Unnamed: 0,id,age,sex
0,1,31,F
1,1,20,M
2,2,40,M
3,2,70,F


In [7]:
temp_df = df_customer.groupby('id')['name'].apply(','.join).reset_index(drop= True)
temp_df

0    Tom,Jenny
1    James,Dan
Name: name, dtype: object

In [8]:
# left join
pd.merge(df_customer, df_info, how='left', on='id', sort= True, indicator= True)

Unnamed: 0,id,name,age,sex,_merge
0,1,Tom,31,F,both
1,1,Tom,20,M,both
2,1,Jenny,31,F,both
3,1,Jenny,20,M,both
4,2,James,40,M,both
5,2,James,70,F,both
6,2,Dan,40,M,both
7,2,Dan,70,F,both


In [29]:
# Right join
pd.merge(df_customer, df_info, how='right', on='id', sort= True, indicator= True, validate= 'm:m')

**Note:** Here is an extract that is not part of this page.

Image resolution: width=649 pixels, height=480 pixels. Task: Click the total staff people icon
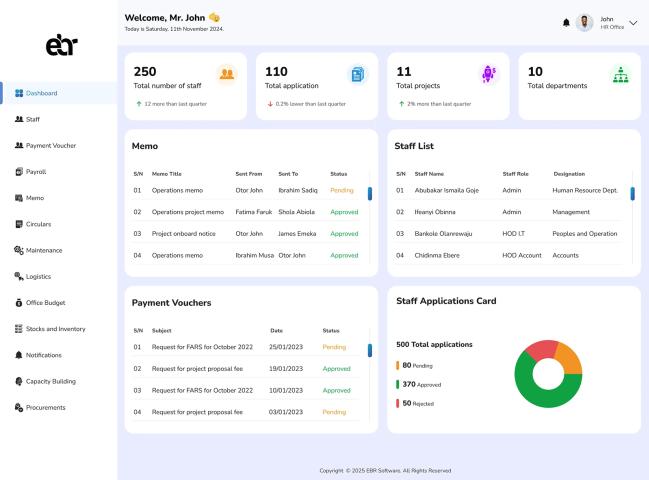tap(226, 74)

Unnamed: 0,id,name,age,sex,_merge
0,1,Tom,31,F,both
1,1,Jenny,31,F,both
2,1,Tom,20,M,both
3,1,Jenny,20,M,both
4,2,James,40,M,both
5,2,Dan,40,M,both
6,2,James,70,F,both
7,2,Dan,70,F,both


**1.** We can also pass axis arguments in list

**2.** `merge()` validate param. 
> 1. 'one_to_one (1:1) : check whether the keys are unique in both df or not.  
> 2. 'many_to_one (m:1) : check whether the keys are unique to right df or not.
> 3. 'one_to_many (1:m) : check whether the keys are unique to left df or not.
> 4. 'many_to_many (m:m) : allowed, but does not result in checks.